Task statement =
Which lines in the records below contain the word "agent"? Copy each one.

Material provided =
'''

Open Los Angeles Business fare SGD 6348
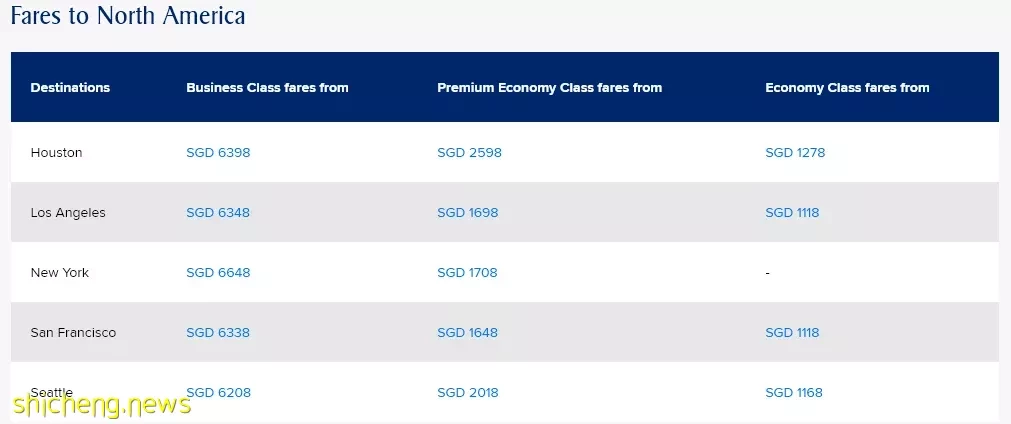Screen dimensions: 1011x424 218,213
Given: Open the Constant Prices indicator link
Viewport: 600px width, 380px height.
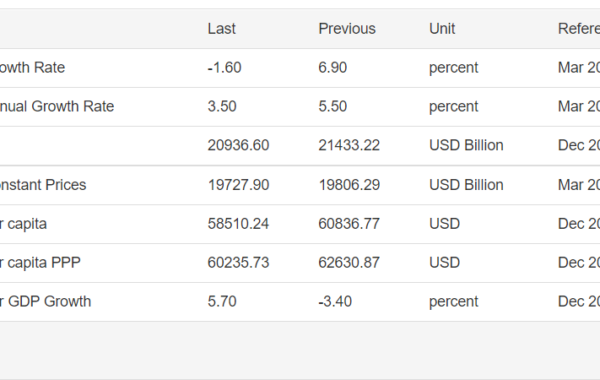Looking at the screenshot, I should pos(43,185).

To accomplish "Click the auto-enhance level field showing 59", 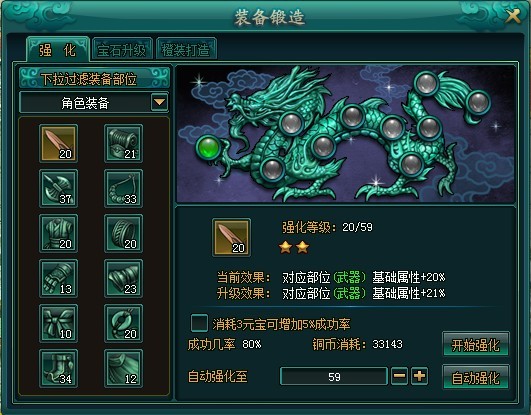I will pos(334,376).
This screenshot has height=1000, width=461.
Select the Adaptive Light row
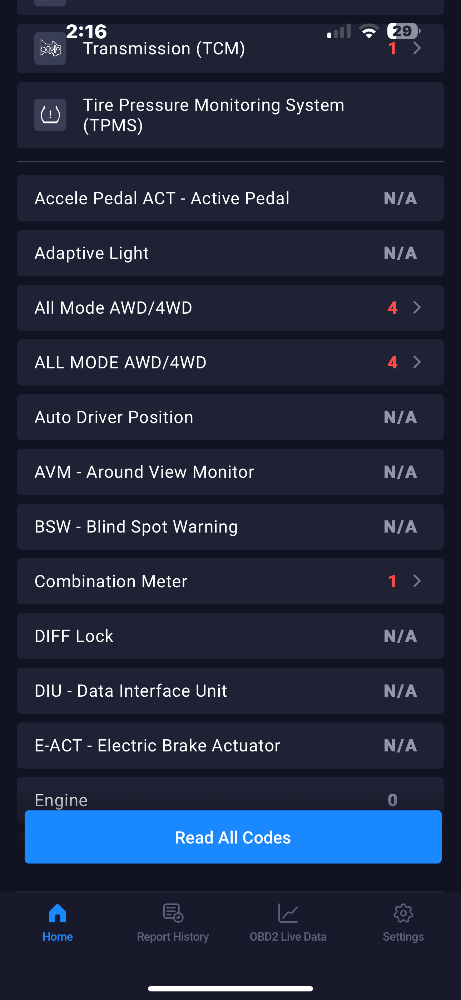(x=230, y=253)
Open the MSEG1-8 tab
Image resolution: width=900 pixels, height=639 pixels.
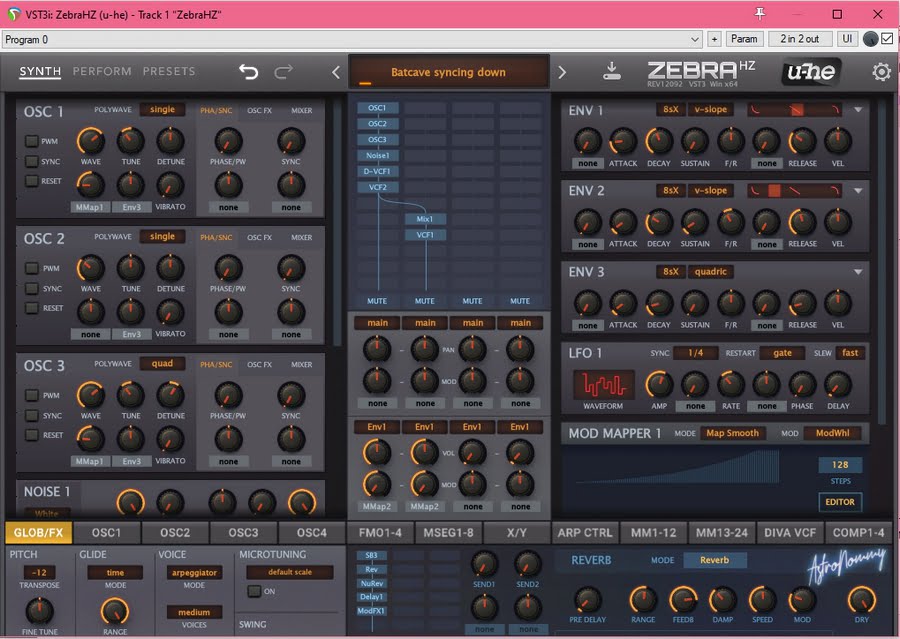[x=446, y=532]
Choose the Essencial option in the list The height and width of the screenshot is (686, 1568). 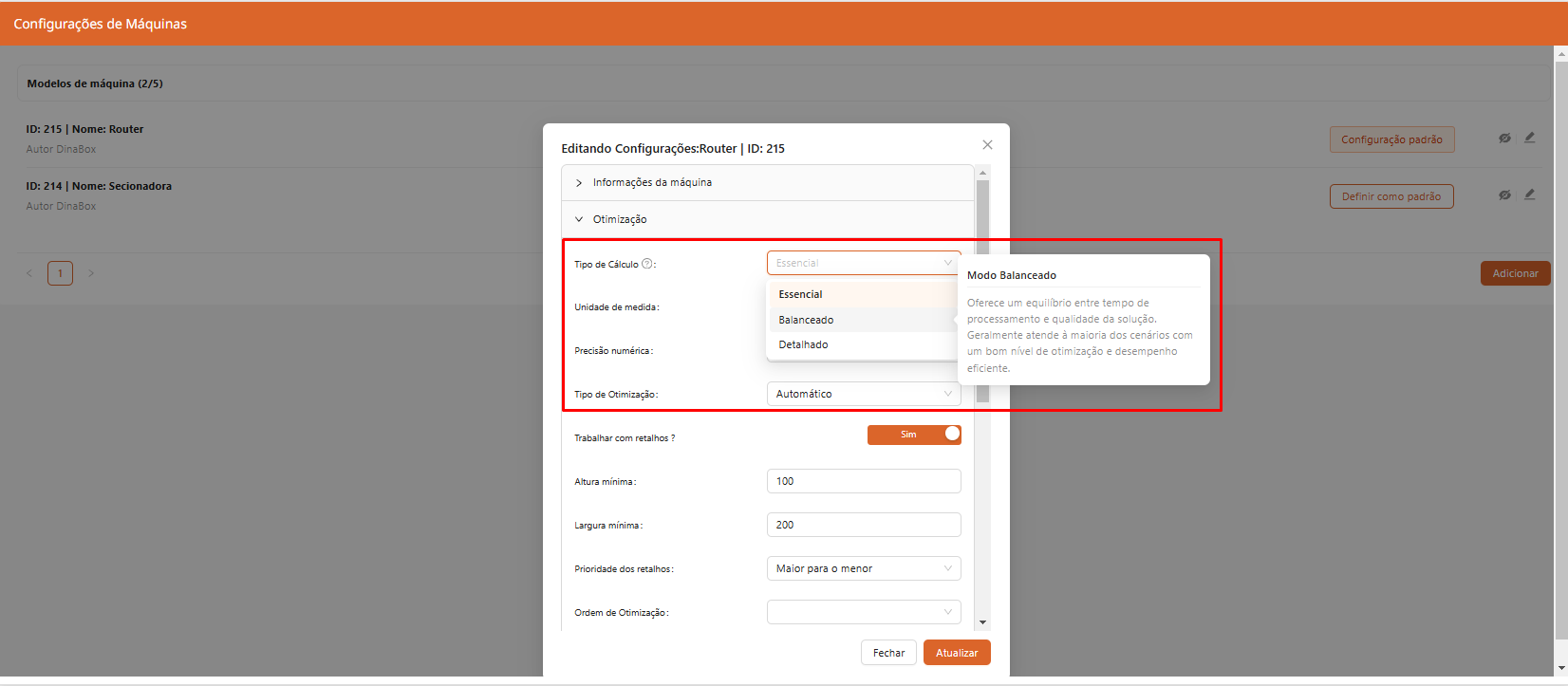point(801,294)
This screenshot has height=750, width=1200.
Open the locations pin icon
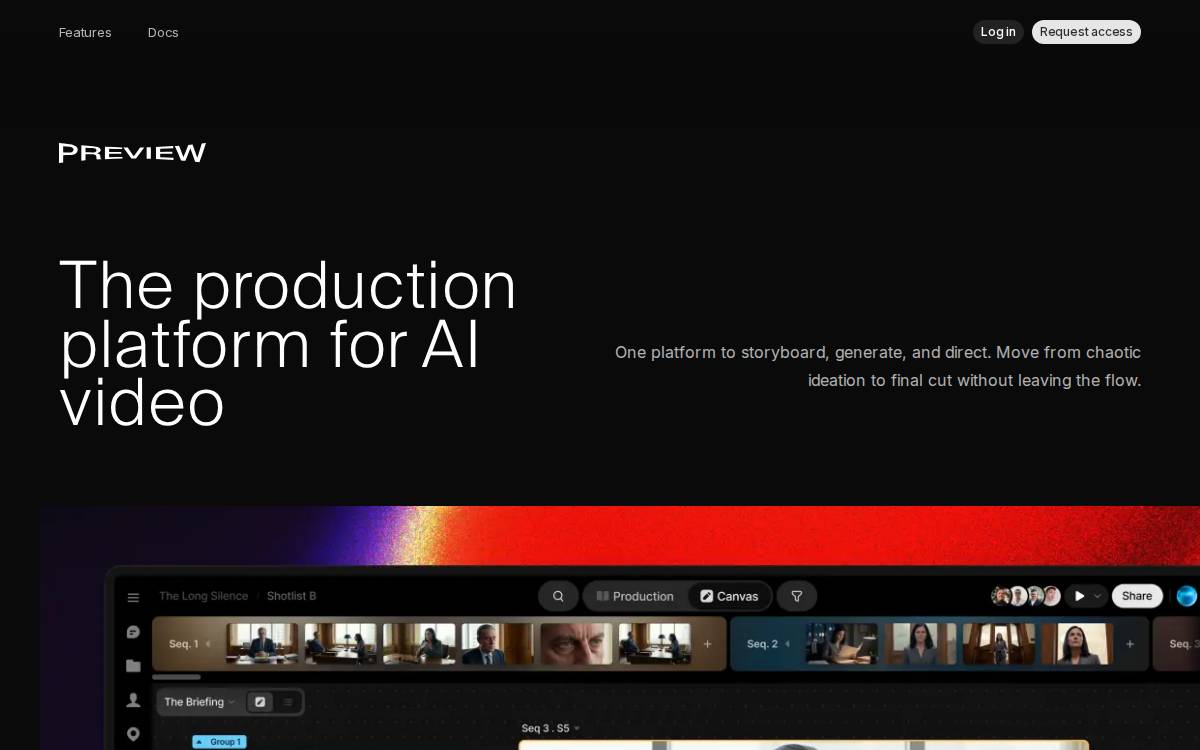(133, 734)
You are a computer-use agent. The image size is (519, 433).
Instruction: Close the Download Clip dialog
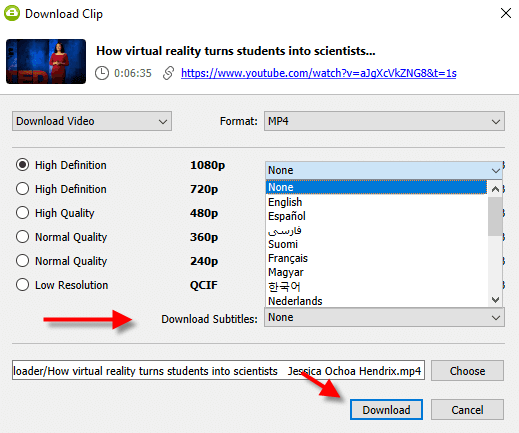[506, 13]
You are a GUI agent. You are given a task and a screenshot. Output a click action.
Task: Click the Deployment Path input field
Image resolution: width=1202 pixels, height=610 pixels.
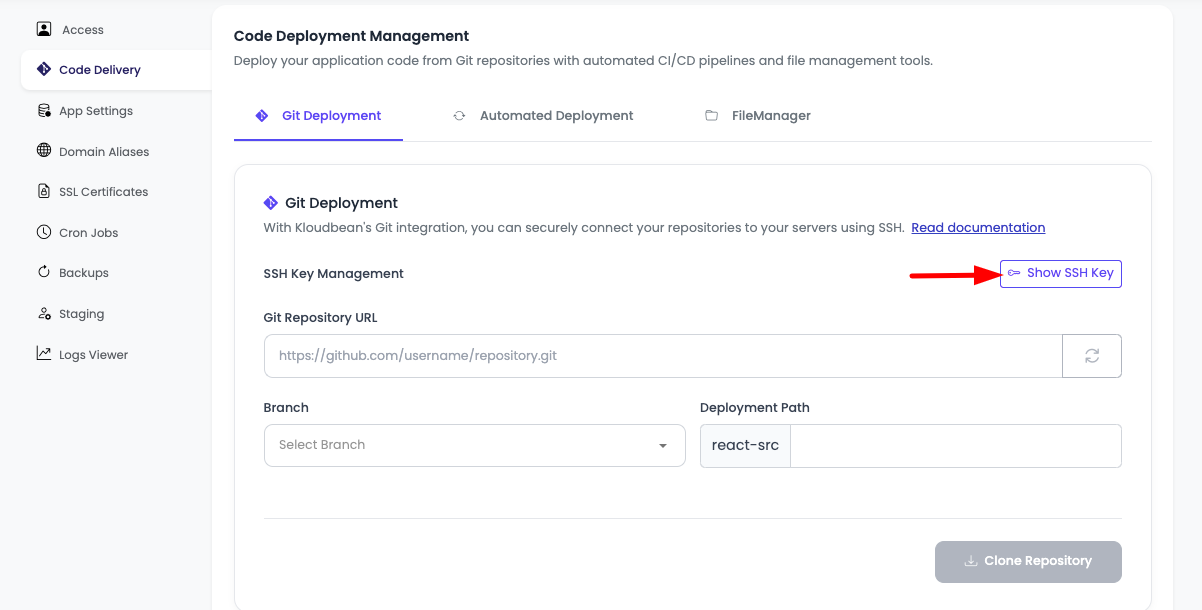955,446
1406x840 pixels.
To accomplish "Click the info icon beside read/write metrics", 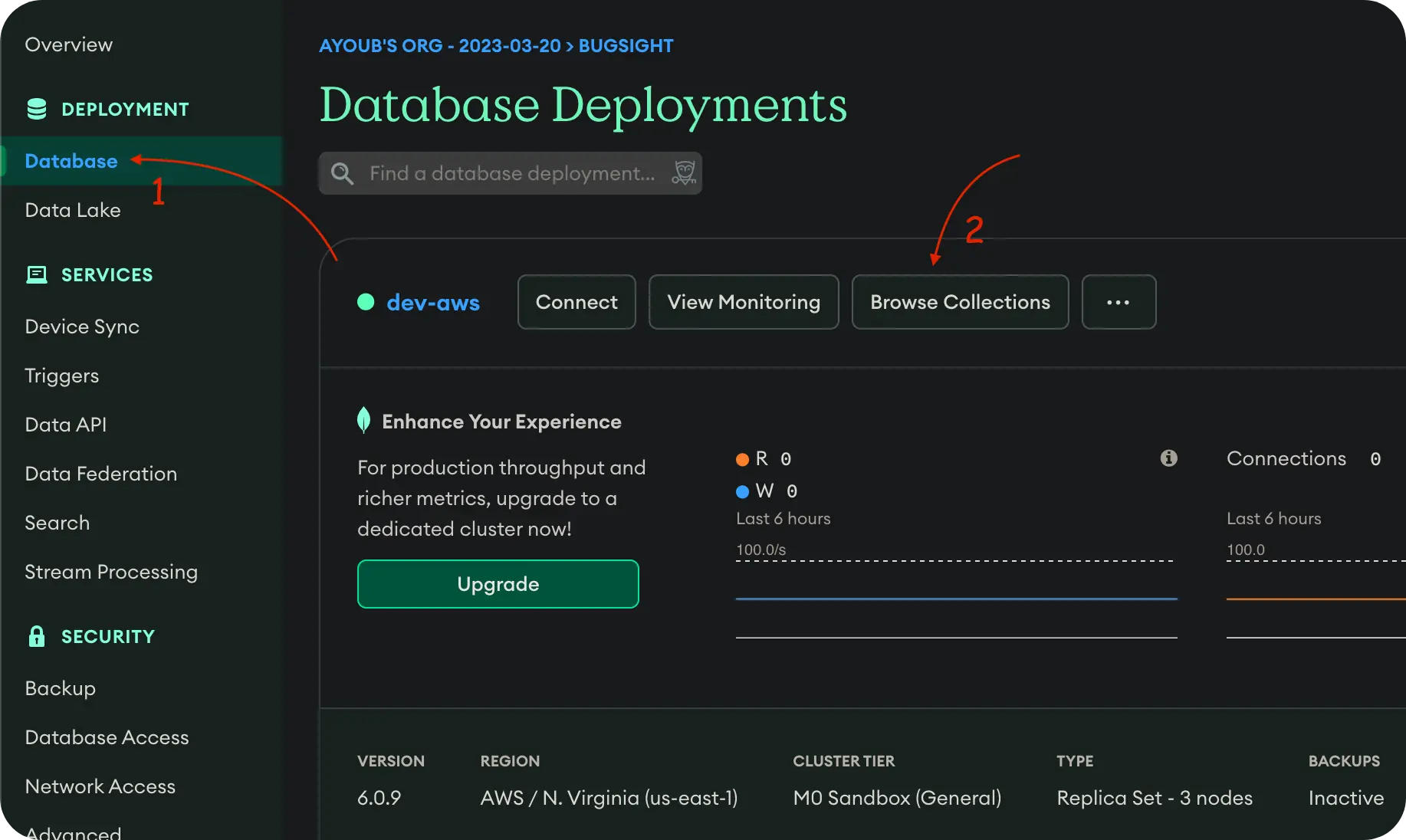I will (x=1168, y=458).
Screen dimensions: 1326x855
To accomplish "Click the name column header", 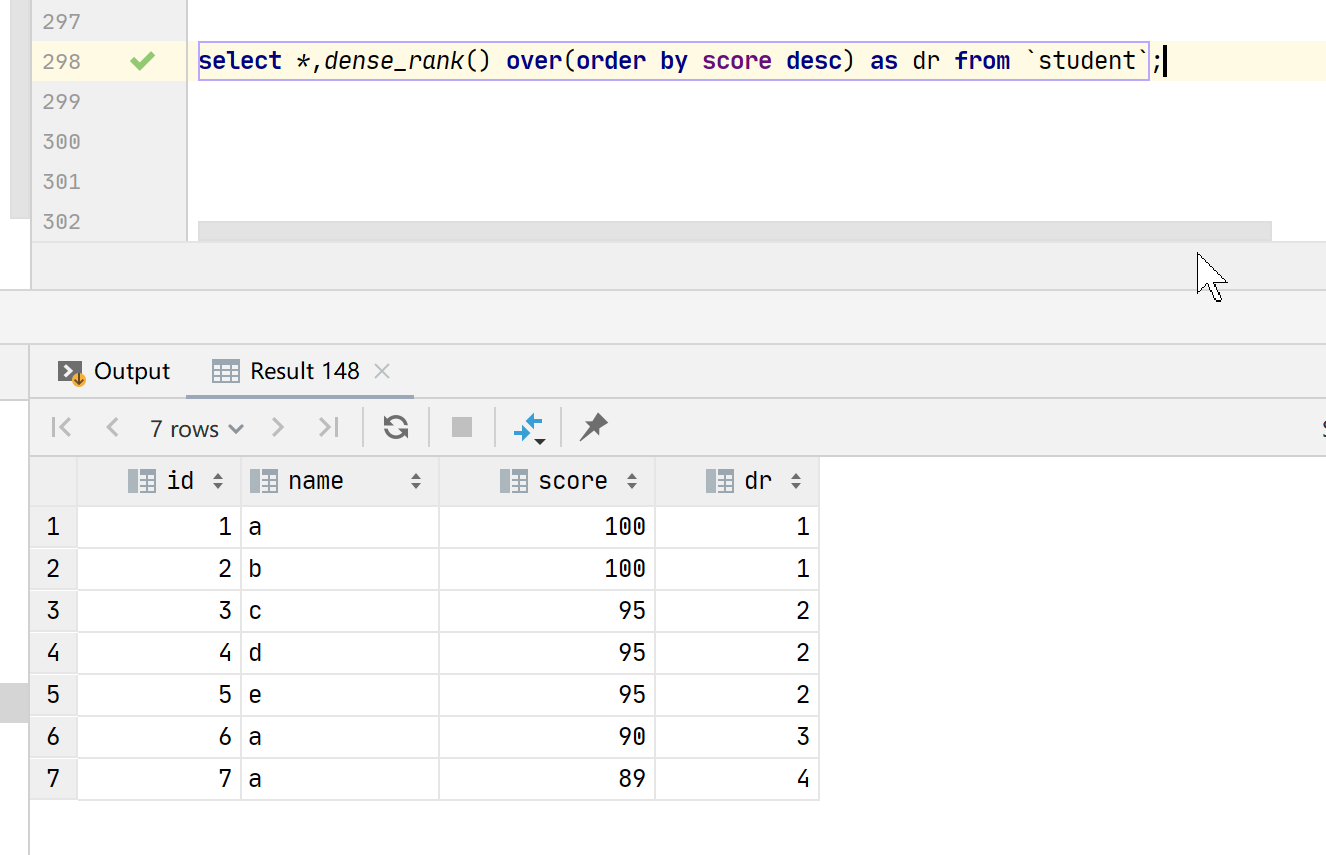I will [315, 481].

'''

Answer box =
You are a computer-use agent. The image size is (519, 433).
You are a GUI agent. You are given a task and a screenshot. Output a click action.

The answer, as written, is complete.